Disclaimer: Appropriate care should be taken when using floating point representations for your numbers, simple (foo == 0) tests are not sufficient in those cases. Read up on floating point math before you start implementing stuff.
Edit: renamed some variables for clarity
Is this what you're asking?
Transforming a simple plane like the xy plane to your plane is fairly simple:
your plane is Ax+By+Cz+D=0
the xy plane is simply z=0. i.e. A=B=D=0, while C=whatever you want. We'll say 1 for simplicity's sake.
When you have a plane in this form, the normal of the plane is defined by the vector (A,B,C)
so you want a rotation that will take you from (0,0,1) to (A,B,C)*
*Note that this will only work if {A,B,C} is unitary. so you may have to divide A B and C each by sqrt(A^2+B^2+C^2).
rotating around just two of the axes can get your from any direction to any other direction, so we'll pick x and y;
here are the rotation matrices for rotations by a about the x axis, and b about the y axis.
Rx := {{1, 0, 0}, {0, Cos[a], Sin[a]}, {0, -Sin[a], Cos[a]}}
Ry := {{Cos[b], 0, -Sin[b]}, {0, 1, 0}, {Sin[b], 0, Cos[b]}}
if we do a rotation about x, followed by a rotation about y, of the vector normal to the xy plane, (0,0,1), we get:
Ry.Rx.{0,0,1} = {-Cos[a] Sin[b], Sin[a], Cos[a] Cos[b]}
which are your A B C values.
i.e.
A = -Cos[a]Sin[b]
B = Sin[a]
C = Cos[a]Cos[b]
From here, it's simple.
a = aSin[B]
so now A = -Cos[aSin[B]]Sin[b]
Cos[aSin[x]] = sqrt(1-x^2)
so:
A = -Sqrt[1-B^2] * Sin[b]
b = aSin[-A/sqrt[1-B^2]]
a = aSin[B] (rotation about x axis)
b = aSin[-A/sqrt[1-B^2]] (rotation about y axis)

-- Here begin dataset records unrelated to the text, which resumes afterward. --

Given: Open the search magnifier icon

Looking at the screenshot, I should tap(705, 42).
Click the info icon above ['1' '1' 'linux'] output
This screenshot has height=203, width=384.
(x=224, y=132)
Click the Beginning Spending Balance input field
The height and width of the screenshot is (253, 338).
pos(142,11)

So we now have the angles about the x and y axes we need to rotate by.
After this, you just need to shift your plane up or down until it matches the one you already have.
The plane you have at the moment, (after those two rotations) is going to be Ax+By+Cz=0.
the plane you want is Ax+Bx+Cz+D=0. To find out d, we will see where the z axis crosses your plane.
i.e. Cz+D=0 -> z = -D/C
So we transform your z in Ax+By+Cz=0 by -D/C to give:
Ax+By+C(z+D/C) = Ax+By+Cz+D=0. Oh would you look at that!
It turns out you don't have to do any extra maths once you have the angles to rotate by!
The two angles will give you A,B, and C. To get D you just copy it from what you had.
Hope that's of some help, I'm not entirely sure how you plan on actually drawing the plane though...
Edited to fix some horrible formatting. hopefully it's better now.